(Records drawn from a dataset)

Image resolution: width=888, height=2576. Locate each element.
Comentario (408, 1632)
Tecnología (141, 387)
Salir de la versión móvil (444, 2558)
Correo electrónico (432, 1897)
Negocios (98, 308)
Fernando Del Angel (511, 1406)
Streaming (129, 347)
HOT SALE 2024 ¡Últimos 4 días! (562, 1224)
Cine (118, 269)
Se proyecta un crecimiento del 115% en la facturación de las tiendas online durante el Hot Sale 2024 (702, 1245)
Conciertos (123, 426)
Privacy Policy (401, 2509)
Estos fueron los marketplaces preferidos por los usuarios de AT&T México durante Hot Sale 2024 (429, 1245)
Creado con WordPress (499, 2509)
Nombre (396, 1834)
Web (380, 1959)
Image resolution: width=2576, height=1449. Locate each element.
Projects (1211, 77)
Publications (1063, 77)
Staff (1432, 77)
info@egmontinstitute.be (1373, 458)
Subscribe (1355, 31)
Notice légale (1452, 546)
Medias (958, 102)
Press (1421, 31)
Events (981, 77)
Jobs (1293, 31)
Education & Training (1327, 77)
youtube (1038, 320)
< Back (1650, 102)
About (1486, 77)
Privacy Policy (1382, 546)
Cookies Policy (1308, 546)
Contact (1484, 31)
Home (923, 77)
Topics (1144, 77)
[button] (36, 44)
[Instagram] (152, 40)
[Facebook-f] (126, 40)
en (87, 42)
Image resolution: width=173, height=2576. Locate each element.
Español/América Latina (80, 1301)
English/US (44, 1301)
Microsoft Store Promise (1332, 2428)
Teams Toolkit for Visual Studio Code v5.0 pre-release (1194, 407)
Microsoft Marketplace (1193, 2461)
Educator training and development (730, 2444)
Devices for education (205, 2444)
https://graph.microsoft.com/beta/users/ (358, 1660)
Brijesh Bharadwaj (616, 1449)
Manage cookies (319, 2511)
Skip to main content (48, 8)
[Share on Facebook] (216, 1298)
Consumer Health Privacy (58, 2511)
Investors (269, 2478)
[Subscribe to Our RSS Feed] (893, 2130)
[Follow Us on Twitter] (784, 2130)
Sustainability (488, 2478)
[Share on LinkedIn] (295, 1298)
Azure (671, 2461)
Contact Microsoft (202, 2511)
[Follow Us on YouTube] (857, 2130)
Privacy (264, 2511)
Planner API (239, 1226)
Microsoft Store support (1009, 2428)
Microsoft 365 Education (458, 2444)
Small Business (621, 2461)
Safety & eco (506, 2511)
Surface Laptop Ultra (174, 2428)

REQUIRED ACTION:
Reply with nothing but the count of lines in the entries above that contain "Policy".

THE ANSWER:
3